M. Vigier avait fait part de son intention de déposer des amendements en séance publique en février allant dans le sens d’un relèvement de seuil de la durée de travail légale, avant de les retirer : cela aurait été « politiquement explosif », glisse-t-il.
De l’autre côté de l’Hémicycle, la réflexion est plutôt à une réduction du temps de travail à 32 heures. « Augmenter la durée légale de travail au-delà des 35 heures, cela veut dire que les Français travailleront plus, mais ils seront cassés », déclare le député LFI Hadrien Clouet à EURACTIV. « Le gouvernement veut augmenter les cotisations ? Qu’il augmente les salaires ! ».
Quant au gouvernement, il refuse de lancer le débat. Le statu quo des 35 heures « avec des dérogations […] constitue un bon équilibre », déclarait le ministre du Travail Olivier Dussopt en février sur Public Sénat.
La semaine de quatre jours
Parler des retraites sans s’engager dans une réflexion autour du partage du temps de travail « n’a aucun sens », abonde M. Larrouturou.
Ancien député proche de Michel Rocard, il porte depuis longtemps l’idée de la semaine de quatre jours et à 32 heures. Selon lui, étendre ce dispositif à toutes les entreprises françaises pourrait créer 1,6 million d’emplois en France, « soit 1,6 million de nouveaux cotisants ».

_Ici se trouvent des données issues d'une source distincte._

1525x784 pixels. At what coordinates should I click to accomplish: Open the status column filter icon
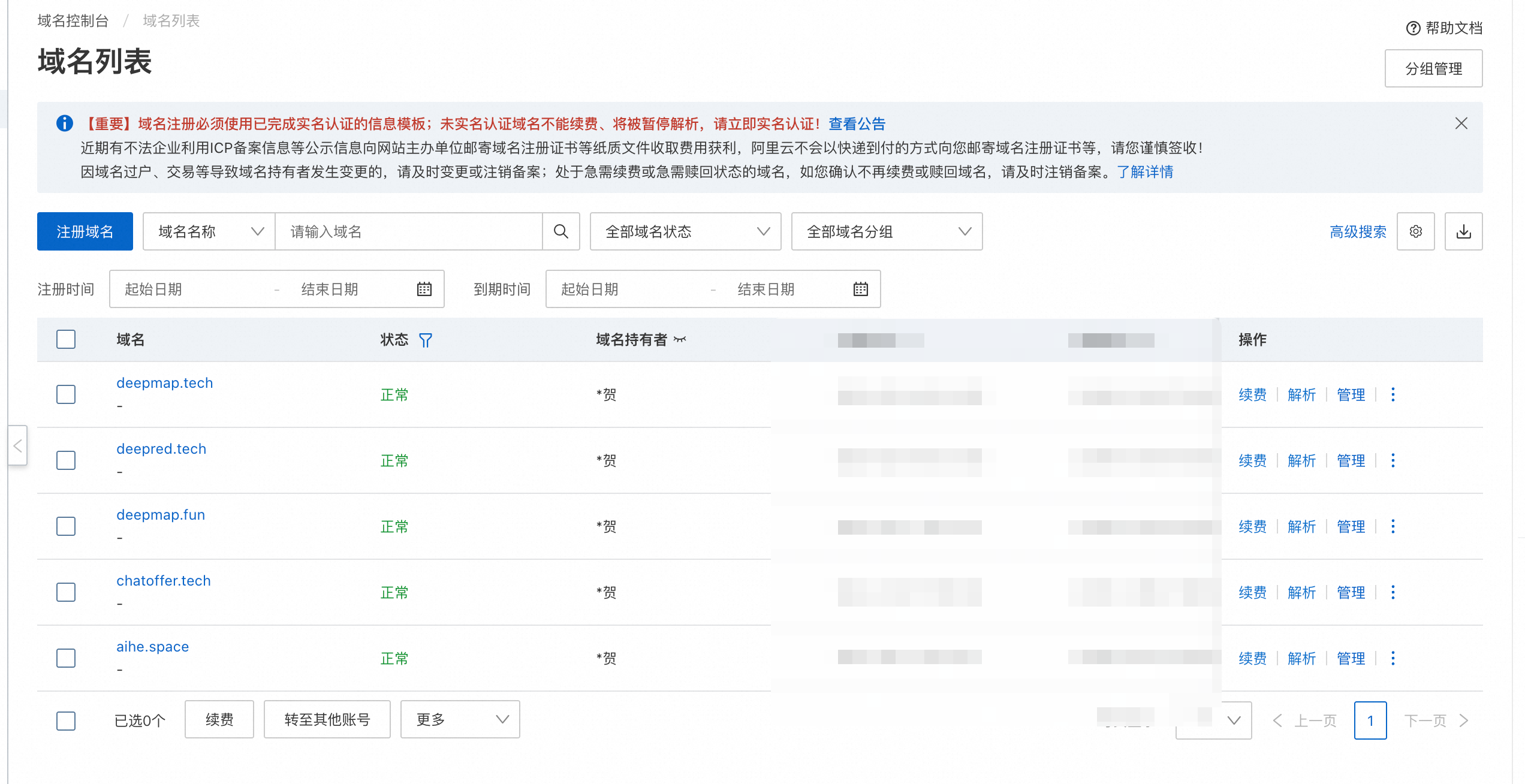426,340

Il était d’ailleurs l’un des plus fervents soutiens de la « loi Robien » de 1996, qui permettait aux entreprises de réduire le temps de travail de leurs salariés pour embaucher davantage. Si l’entreprise embauchait 10 % de salariés en CDI, elle bénéficiait alors d’un allègement des cotisations patronales de sécurité sociale.

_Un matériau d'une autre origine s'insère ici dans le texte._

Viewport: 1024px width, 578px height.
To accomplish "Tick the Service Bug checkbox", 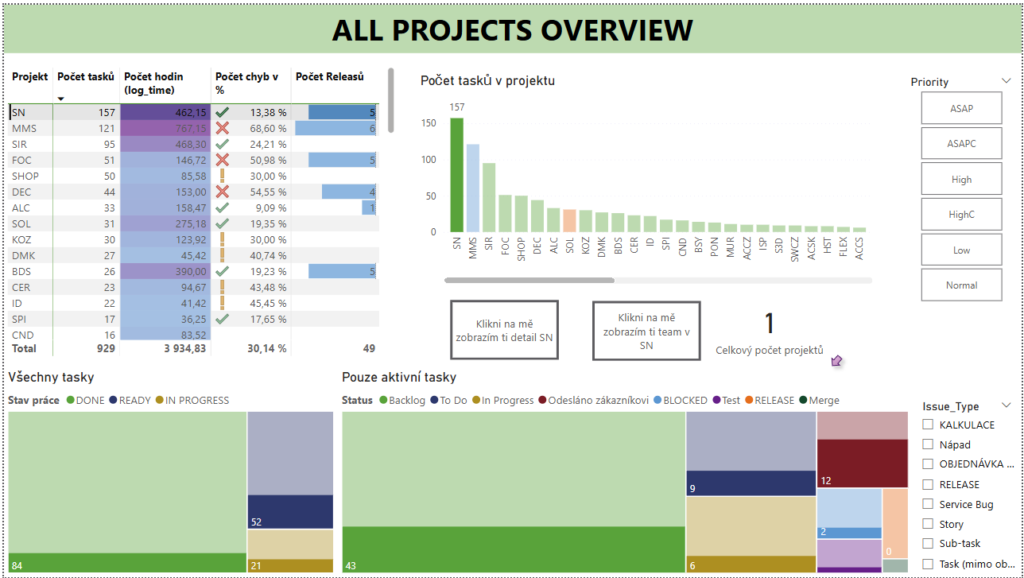I will pos(926,504).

300 entreprises auraient tiré parti de ce dispositif : « un succès » que M. Larrouturou, maintenant député européen, souhaite voir se développer partout en Europe.
D’ailleurs, des tests grandeur nature ont déjà vu le jour chez nos voisins européens et britanniques. Les résultats d’une vaste étude menée au Royaume-Uni avec 61 entreprises et 2 900 salariés, révélés en février, ont conclu à une baisse de 71 % des risques de burn-out par rapport à avant l’étude, tandis que 39 % des salariés se disaient moins stressés.
Dans le même temps, le chiffre d’affaires des entreprises a augmenté de 35 % par rapport aux mêmes mois d’années précédentes. Le taux de démission a chuté de 5,7 %.
Pour le moment, une réforme sur le partage du temps de travail et la semaine des quatre jours n’est pas à l’étude. « La question du travail est taboue en France », soupire M. Larrouturou. Mais il ne désespère pas : la réforme des retraites peut marquer le début d’un nouveau départ.